Cap Allon
Durch das Peer-Review-Verfahren lässt sich nicht feststellen, ob eine wissenschaftliche Behauptung wahr ist. Dennoch wird der Vermerk „peer-reviewed“ mittlerweile wie ein Gütesiegel der Unfehlbarkeit zur Schau gestellt. Die Arbeit hat das Peer-Review-Verfahren bestanden, also ist die Diskussion beendet.
Falsch! Das Peer-Review-Verfahren ist ein Auswahlverfahren einer Fachzeitschrift.
Ein Herausgeber leitet ein Manuskript an eine Handvoll Wissenschaftler weiter, die eine Veröffentlichung, eine Überarbeitung oder eine Ablehnung empfehlen.
In der Regel wiederholen sie das Experiment nicht.
Sie überprüfen die Daten nicht unabhängig.
Sie reproduzieren das Ergebnis nicht.
Sie lesen den Artikel und teilen dem Herausgeber ihre Meinung mit.
Diese Meinung kann Fehler aufdecken oder das Manuskript verbessern. Sie kann aber auch voreingenommen, nachlässig oder völlig falsch sein.
Unabhängig davon stellt sie keinen wissenschaftlichen Beweis dar.
Die Wissenschaft schreitet durch Beobachtung, Beweise, Reproduzierbarkeit und Falsifizierung voran. Eine Behauptung erlangt Glaubwürdigkeit, indem sie wiederholte Versuche, sie zu widerlegen, übersteht – nicht, weil zwei anonyme Gutachter ihre Veröffentlichung in einer Fachzeitschrift genehmigt haben.
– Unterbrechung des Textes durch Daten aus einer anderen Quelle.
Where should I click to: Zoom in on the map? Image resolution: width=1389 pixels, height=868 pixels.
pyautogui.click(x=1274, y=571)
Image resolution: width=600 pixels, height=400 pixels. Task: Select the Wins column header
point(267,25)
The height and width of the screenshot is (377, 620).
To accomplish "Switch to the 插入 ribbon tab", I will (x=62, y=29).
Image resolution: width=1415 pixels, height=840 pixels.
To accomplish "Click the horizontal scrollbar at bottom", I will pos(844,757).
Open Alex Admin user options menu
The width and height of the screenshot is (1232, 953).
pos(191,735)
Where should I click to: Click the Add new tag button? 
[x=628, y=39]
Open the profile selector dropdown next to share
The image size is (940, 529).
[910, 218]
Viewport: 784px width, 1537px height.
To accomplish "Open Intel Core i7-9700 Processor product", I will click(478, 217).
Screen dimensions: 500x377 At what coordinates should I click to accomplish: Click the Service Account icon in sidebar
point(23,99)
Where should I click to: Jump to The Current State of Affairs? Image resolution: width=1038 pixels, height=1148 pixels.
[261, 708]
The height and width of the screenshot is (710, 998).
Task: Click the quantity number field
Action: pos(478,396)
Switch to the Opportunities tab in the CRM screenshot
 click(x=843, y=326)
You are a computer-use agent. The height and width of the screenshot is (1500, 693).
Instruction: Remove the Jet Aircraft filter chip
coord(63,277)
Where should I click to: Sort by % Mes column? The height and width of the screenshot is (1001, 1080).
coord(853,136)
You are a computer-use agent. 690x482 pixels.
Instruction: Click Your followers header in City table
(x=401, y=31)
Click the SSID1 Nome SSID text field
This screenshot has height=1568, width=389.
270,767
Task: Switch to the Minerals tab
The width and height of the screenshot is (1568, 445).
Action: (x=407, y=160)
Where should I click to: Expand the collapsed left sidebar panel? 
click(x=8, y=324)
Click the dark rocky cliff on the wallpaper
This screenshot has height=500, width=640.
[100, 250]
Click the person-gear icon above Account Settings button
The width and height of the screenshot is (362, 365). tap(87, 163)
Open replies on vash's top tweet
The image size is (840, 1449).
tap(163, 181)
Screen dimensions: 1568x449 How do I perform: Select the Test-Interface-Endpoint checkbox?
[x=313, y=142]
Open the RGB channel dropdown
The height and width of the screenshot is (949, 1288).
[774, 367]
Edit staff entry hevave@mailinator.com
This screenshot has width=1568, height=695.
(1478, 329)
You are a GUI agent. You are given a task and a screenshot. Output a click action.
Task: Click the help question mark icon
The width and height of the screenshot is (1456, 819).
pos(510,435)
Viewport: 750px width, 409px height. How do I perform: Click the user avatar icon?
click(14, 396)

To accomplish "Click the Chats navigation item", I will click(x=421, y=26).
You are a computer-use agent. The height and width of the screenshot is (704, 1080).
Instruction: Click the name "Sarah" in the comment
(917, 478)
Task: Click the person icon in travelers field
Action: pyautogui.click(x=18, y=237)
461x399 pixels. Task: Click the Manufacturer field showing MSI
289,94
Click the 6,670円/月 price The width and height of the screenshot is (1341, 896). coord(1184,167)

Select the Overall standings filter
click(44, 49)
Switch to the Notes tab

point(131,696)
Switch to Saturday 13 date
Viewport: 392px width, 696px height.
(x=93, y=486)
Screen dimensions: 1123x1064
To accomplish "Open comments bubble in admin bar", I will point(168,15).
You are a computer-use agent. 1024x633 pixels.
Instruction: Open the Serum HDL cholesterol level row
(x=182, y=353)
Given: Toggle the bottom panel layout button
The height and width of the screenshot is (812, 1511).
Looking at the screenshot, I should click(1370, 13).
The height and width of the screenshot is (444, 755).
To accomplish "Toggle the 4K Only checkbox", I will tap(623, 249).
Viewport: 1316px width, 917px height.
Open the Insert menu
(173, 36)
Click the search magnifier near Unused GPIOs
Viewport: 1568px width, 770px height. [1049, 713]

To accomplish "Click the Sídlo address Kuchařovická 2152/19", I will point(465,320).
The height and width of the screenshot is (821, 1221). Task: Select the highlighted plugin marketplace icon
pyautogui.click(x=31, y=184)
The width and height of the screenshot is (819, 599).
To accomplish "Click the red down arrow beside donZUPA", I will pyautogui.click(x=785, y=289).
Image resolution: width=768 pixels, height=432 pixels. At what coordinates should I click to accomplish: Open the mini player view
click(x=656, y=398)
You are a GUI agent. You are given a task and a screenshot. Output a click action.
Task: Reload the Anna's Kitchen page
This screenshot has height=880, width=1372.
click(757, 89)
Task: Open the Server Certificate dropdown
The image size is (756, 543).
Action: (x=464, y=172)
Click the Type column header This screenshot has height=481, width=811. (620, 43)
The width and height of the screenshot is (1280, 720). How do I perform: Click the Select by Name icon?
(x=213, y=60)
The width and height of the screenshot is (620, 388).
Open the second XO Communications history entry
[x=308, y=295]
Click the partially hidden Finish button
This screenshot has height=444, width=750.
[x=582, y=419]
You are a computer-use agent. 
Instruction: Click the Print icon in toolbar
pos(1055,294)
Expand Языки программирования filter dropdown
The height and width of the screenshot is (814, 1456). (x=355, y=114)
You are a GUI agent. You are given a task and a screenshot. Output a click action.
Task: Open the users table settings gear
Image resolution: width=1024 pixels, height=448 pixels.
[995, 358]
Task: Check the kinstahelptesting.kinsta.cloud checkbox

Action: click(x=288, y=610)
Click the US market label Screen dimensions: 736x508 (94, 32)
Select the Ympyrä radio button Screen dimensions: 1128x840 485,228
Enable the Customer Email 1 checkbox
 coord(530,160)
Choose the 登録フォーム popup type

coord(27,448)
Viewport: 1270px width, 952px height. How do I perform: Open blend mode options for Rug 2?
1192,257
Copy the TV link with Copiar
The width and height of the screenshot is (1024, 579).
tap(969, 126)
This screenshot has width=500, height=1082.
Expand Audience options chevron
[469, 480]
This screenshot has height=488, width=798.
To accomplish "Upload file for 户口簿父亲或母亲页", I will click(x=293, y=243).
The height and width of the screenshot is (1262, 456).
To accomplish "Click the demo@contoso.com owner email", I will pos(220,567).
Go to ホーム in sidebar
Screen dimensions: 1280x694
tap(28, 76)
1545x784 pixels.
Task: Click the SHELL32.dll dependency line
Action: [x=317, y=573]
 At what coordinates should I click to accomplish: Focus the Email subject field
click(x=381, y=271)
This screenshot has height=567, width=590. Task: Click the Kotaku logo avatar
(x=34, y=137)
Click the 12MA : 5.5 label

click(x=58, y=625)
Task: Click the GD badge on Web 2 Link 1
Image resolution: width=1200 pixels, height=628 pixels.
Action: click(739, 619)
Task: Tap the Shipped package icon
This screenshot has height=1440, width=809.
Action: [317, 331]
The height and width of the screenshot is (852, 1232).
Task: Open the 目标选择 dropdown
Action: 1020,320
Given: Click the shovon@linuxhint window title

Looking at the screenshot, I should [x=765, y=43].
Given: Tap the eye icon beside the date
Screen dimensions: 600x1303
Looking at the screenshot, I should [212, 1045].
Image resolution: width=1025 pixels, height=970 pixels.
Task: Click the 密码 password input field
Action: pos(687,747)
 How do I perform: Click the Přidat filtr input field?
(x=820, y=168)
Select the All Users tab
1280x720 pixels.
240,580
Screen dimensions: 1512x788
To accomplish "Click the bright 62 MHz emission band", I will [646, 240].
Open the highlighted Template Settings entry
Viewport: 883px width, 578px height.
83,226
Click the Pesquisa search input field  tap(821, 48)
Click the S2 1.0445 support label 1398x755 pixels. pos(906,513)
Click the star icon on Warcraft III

Die -Problemeroutinemäßige externe Begutachtung durch Fachkollegen wurde erst im Laufe des 20. Jahrhunderts zum Standard. Die Zeitschrift „Nature“ verlangte erst ab 1973, dass jede Arbeit einer externen Begutachtung unterzogen wird. Die Arbeit von Watson und Crick aus dem Jahr 1953 über die Struktur der DNA wurde nicht extern begutachtet. Auch Einsteins vier bahnbrechende Arbeiten aus dem Jahr 1905 wurden keinem Verfahren unterzogen, das dem heutigen System auch nur annähernd ähnelt. Ihr Wert wurde durch Beweise begründet, nicht durch die Genehmigung der Redaktion.
Das Peer-Review-Verfahren ist nicht einmal standardisiert. Fachzeitschriften wenden unterschiedliche Regeln, unterschiedliche Gutachter und unterschiedliche Schwellenwerte an. Ein Gutachter kann die Veröffentlichung empfehlen, während ein anderer das gleiche Manuskript rundweg ablehnt. Das Schicksal einer Arbeit kann daher davon abhängen, welche Experten ein Herausgeber zufällig auswählt – und davon, ob diese Experten die Schlussfolgerungen der Arbeit gutheißen.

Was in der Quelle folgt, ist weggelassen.